Sunday, September 04, 2011

Consumer vs business application

Having the same software for consumer and business market is something that most people think is OK, but it is not. Now it is not that only these two market segments exists, there should always exist some in between - like artists and students.

During 80s it was very clear: PC was a business machine. Consumers had Commodore, Atari or Sega and Nintendo, and artists had Mac. All of a sudden, in 90s things changed. Commodore and Atari went to near oblivion, so only PCs left and consoles. But consoles were too much single-purpose, so only PCs left as general purpose consumer computers. And it lasted until 2010. But then it was iPad. Steve Jobs saw how much consumers needed appliance that would just work.

But it caused the view that consumer applications are going to take over the business. Oh, how wrong is that. Even Steven Sinofsky, Windows division president said something like that.

First, there is general problem in motivation - consumers usually want to surf, and business users usually want to take away distractions. Surf started with remote control, and it is quite obvious that consumers want to face different and sometimes random content.
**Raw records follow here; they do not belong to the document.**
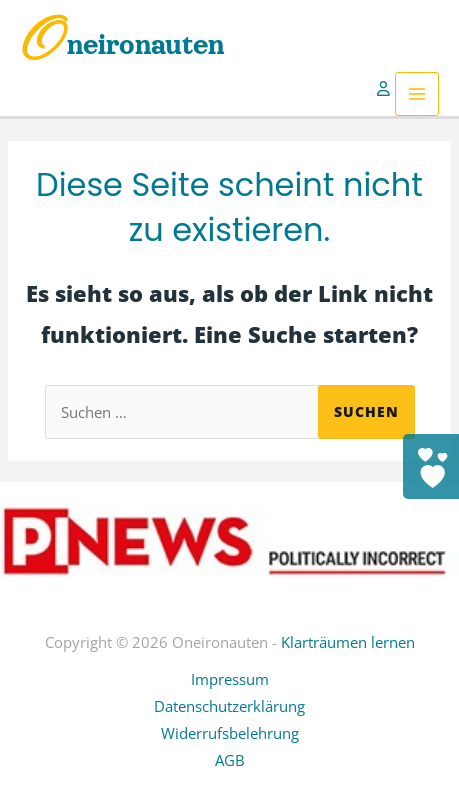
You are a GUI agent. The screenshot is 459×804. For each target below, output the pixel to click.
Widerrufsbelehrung (230, 733)
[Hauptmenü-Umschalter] (417, 94)
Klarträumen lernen (348, 642)
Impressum (230, 679)
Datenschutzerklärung (229, 706)
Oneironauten (122, 45)
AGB (230, 760)
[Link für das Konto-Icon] (386, 94)
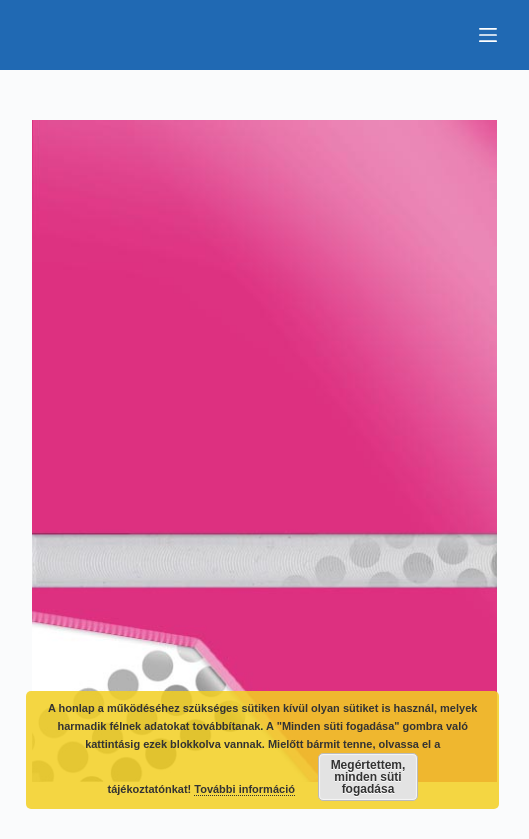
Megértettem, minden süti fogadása (368, 777)
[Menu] (488, 35)
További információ (244, 789)
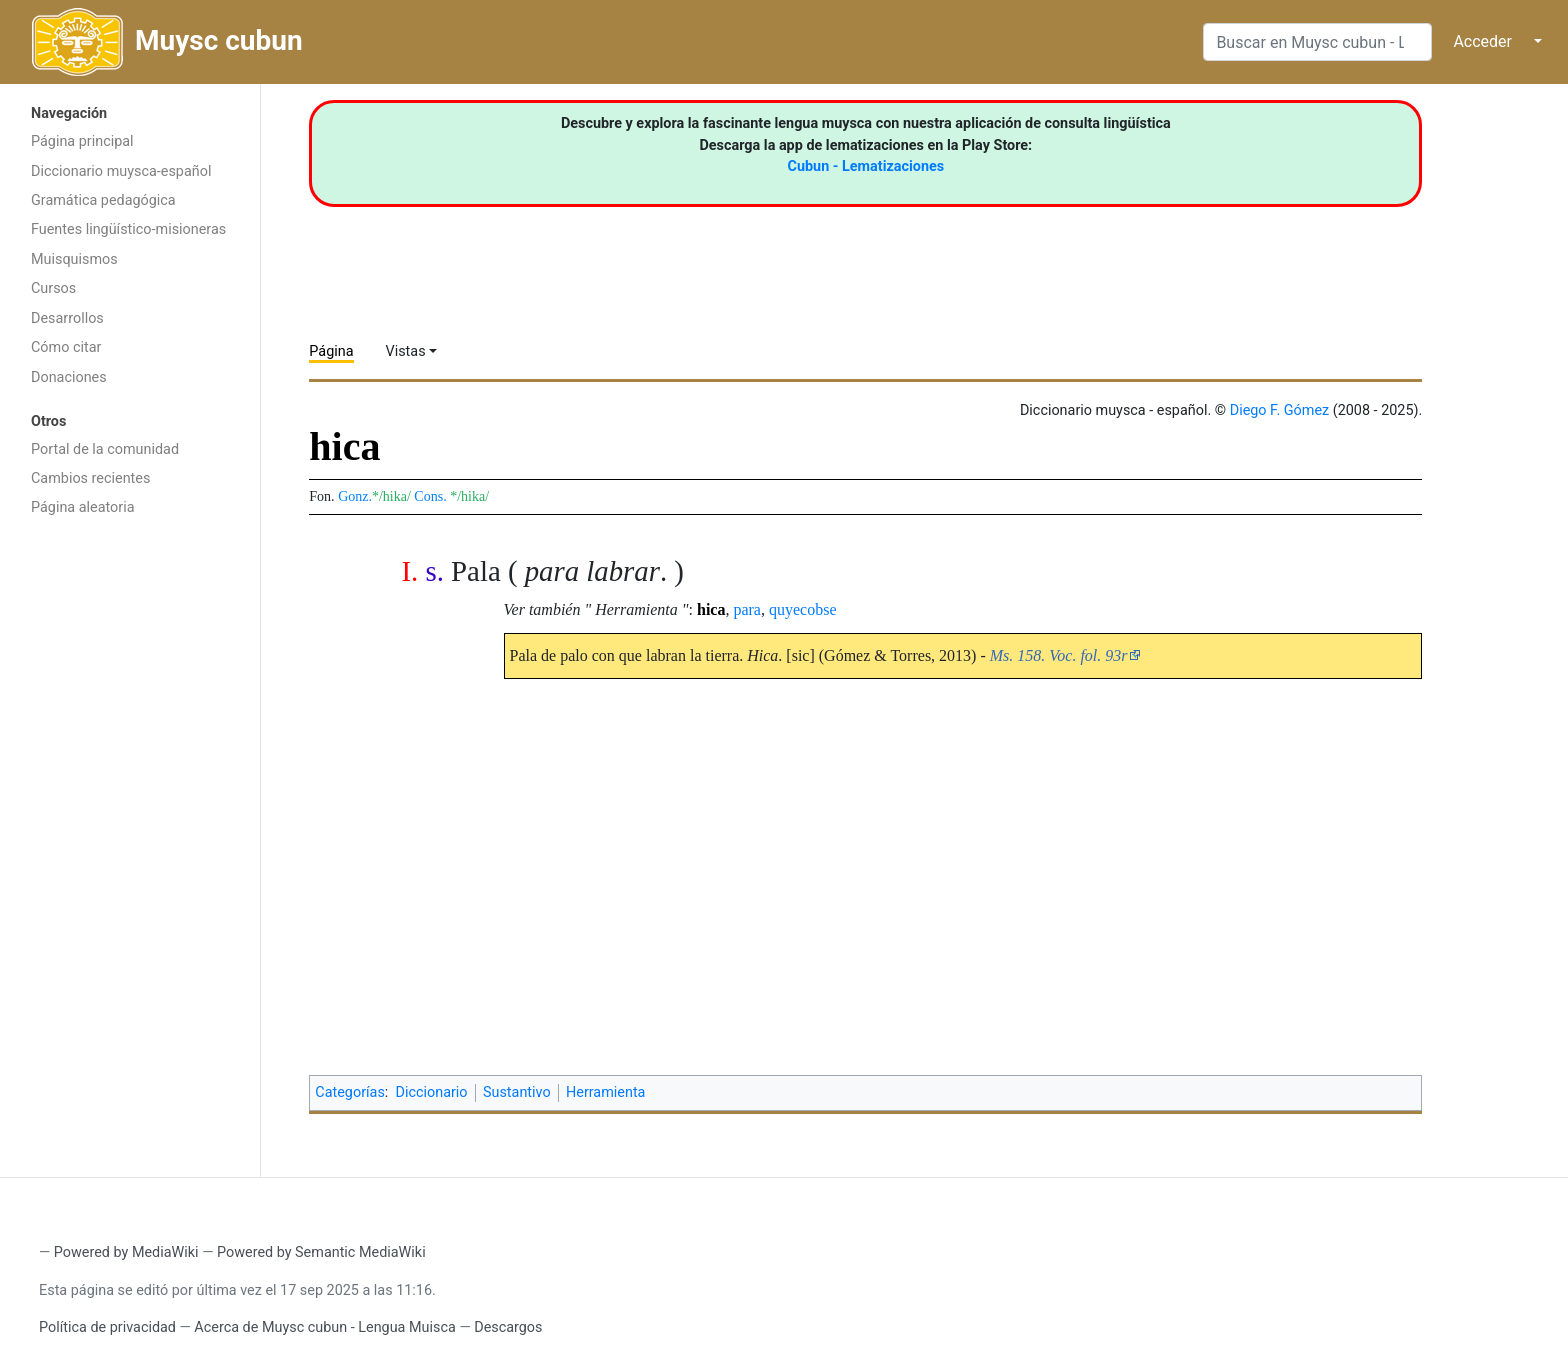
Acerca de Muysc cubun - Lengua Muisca (324, 1327)
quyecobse (803, 609)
That is part of the fun.

Second, businesses are not ready to trade-off flexibility for simplicity, consumers are. You can't say that you can't service the consumers because your IT doesn't support that. You can't expect to pay higher taxes because your IT doesn't support that. So, you must be able to do everything and even some marginal cases, which makes systems much more complex.

Third, security as in business software you must be able to audit, track and protect nearly everything. Consumers usually don't need it.

So that's it. You can obviously have the same platform for both purposes (like HTML or Java or .Net), but you need different applications and interfaces to succeed.